━━━ Text extract ━━━

JetBlue Airways Corporation is an innovative passenger airline that provides award winning customer service at competitive fares primarily on point-to-point routes. We offer our customers a high quality product with young, fuel-efficient aircraft, leather seats, free in-flight entertainment at every seat, pre-assigned seating and reliable performance. We commenced service in February 2000 and established our primary base of operations at New York’s John F. Kennedy International Airport, or JFK, where we now have more enplanements than any other airline. As of December 31, 2010, we served 63 destinations in 21 states, Puerto Rico, Mexico, and ten countries in the Caribbean and Latin America. Our wholly owned subsidiary, LiveTV, LLC, or LiveTV, provides in-flight entertainment systems for commercial aircraft, including live in-seat satellite television, digital satellite radio, wireless aircraft data link service and cabin surveillance systems.
 
Note 1— Summary of Significant Accounting Policies
 
Basis of Presentation:  Our consolidated financial statements include the accounts of JetBlue Airways Corporation, or JetBlue, and our subsidiaries, collectively “we” or the “Company”, with all intercompany transactions and balances having been eliminated. Air transportation services accounted for substantially all the Company’s operations in 2010, 2009 and 2008. Accordingly, segment information is not provided for LiveTV. Certain prior year amounts have been reclassified to conform to the current year presentation.
 
Use of Estimates:  We are required to make estimates and assumptions when preparing our consolidated financial statements in conformity with accounting principles generally accepted in the United States that affect the amounts reported in our consolidated financial statements and accompanying notes. Actual results could differ from those estimates.
 
Fair Value:  The Fair Value Measurements and Disclosures topic of the Financial Accounting Standards Board’s, or FASB, Accounting Standards Codificationtm, or Codification, establishes a framework for measuring fair value and requires enhanced disclosures about fair value measurements. Additionally, this topic clarifies that fair value is an exit price, representing the amount that would be received to sell an asset or paid to transfer a liability in an orderly transaction between market participants. The Fair Value Measurements and Disclosures topic also requires disclosure about how fair value is determined for assets and liabilities and establishes a hierarchy for which these assets and liabilities must be grouped, based on significant levels of inputs. See Note 14 for more information.

━━━ Material ━━━

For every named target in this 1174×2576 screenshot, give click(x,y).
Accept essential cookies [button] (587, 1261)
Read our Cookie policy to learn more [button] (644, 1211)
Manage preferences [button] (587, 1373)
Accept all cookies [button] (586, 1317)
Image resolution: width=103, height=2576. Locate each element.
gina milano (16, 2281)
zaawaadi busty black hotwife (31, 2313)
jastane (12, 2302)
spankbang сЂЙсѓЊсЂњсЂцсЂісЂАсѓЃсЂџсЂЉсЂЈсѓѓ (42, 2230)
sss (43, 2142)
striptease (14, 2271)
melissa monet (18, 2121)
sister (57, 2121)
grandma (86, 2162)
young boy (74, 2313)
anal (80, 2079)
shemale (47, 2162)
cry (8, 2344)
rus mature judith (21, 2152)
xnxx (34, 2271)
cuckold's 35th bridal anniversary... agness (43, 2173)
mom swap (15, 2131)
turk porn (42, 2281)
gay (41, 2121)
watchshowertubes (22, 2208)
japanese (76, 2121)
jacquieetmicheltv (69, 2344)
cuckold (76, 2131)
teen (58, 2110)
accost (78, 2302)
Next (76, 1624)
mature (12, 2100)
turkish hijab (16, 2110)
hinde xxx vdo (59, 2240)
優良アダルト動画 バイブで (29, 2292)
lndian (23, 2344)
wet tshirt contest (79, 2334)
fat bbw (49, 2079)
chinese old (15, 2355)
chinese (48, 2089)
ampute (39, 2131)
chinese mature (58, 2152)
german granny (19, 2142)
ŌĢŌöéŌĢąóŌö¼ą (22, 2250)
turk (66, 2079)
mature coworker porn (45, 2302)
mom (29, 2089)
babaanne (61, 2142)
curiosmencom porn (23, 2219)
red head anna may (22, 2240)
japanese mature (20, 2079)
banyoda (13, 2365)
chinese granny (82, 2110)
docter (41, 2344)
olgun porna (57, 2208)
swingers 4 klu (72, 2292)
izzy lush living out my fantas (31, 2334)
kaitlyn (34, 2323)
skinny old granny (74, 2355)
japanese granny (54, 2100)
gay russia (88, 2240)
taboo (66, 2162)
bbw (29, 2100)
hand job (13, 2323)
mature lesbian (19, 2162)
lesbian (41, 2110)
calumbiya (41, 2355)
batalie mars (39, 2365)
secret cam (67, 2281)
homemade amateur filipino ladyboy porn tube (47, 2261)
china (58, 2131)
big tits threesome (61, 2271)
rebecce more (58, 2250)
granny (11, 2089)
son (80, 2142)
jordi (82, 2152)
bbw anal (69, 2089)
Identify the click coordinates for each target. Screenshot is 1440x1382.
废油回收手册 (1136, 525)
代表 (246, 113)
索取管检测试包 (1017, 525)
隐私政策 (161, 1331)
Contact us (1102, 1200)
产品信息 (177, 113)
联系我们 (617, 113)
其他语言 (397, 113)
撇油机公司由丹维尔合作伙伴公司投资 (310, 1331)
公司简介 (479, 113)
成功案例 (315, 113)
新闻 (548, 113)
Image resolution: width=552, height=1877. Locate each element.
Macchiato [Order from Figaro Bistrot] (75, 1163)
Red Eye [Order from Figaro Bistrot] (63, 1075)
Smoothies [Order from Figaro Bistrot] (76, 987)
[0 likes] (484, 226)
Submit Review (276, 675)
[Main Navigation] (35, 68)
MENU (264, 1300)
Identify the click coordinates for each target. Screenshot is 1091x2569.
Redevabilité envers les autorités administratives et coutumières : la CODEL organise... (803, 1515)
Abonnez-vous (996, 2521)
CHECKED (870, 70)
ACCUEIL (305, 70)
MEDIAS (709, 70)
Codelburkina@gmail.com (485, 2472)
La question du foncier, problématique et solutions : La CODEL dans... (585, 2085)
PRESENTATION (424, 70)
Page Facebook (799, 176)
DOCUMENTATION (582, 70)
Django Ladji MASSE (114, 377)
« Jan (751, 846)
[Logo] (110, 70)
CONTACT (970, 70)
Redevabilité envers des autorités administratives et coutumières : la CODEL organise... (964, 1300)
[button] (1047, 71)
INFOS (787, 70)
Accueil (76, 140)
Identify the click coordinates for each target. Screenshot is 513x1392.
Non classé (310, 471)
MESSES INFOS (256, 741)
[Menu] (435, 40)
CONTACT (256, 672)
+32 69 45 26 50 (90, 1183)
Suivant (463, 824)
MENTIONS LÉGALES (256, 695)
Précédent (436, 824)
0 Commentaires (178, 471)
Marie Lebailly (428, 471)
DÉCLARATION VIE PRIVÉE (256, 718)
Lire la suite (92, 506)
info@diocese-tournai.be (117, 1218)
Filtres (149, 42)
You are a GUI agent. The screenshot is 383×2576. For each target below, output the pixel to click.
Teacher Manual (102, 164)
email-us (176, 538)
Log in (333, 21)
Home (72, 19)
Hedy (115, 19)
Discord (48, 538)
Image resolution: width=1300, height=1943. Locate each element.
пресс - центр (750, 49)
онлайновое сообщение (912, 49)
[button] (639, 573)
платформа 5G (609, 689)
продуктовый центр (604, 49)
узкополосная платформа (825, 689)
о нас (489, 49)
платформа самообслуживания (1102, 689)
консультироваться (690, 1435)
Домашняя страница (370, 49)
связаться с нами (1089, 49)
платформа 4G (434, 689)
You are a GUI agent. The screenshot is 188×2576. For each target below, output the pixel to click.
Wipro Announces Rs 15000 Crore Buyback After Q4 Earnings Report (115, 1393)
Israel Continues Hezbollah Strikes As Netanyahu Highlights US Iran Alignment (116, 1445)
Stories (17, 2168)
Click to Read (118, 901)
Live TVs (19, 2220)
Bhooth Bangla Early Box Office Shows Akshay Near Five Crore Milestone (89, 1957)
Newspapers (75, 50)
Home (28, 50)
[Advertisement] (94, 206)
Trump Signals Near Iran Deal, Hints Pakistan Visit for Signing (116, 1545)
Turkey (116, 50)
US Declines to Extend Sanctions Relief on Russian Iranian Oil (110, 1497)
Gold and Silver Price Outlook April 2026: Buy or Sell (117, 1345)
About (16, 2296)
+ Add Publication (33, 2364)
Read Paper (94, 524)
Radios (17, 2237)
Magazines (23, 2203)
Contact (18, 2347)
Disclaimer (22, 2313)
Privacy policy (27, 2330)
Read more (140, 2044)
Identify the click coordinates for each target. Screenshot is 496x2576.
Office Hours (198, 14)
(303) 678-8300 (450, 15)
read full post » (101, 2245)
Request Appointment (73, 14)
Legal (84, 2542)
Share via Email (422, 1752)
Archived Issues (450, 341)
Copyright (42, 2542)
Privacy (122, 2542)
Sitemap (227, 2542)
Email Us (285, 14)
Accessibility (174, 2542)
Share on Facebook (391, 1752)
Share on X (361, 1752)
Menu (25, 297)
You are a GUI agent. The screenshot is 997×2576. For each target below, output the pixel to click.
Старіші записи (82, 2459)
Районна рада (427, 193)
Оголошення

━━━

:: What to work on ::
(A) In the JetBlue accounting policies text, why is segment information not provided for LiveTV? Answer in one to three sentences.
(B) Continue the JetBlue accounting policies text, starting after its final sentence.

:: Responses to the exercise ::
(A) Segment information is not provided for LiveTV because air transportation services accounted for substantially all of the Company's operations in 2010, 2009 and 2008.

(B)
 
Cash and Cash Equivalents:  Our cash and cash equivalents include short-term, highly liquid investments which are readily convertible into cash. These investments include money market securities and commercial paper with maturities of three months or less when purchased.
 
Restricted Cash:  Restricted cash primarily consists of security deposits and performance bonds for aircraft and facility leases, funds held in escrow for estimated workers’ compensation obligations, and funds held as collateral for our primary credit card processor.
 
Accounts and Other Receivables:  Accounts and other receivables are carried at cost. They primarily consist of amounts due from credit card companies associated with sales of tickets for future travel and amounts due from counterparties associated with fuel derivative instruments that have settled. We estimate an allowance for doubtful accounts based on known troubled accounts, if any, and historical experience of losses incurred.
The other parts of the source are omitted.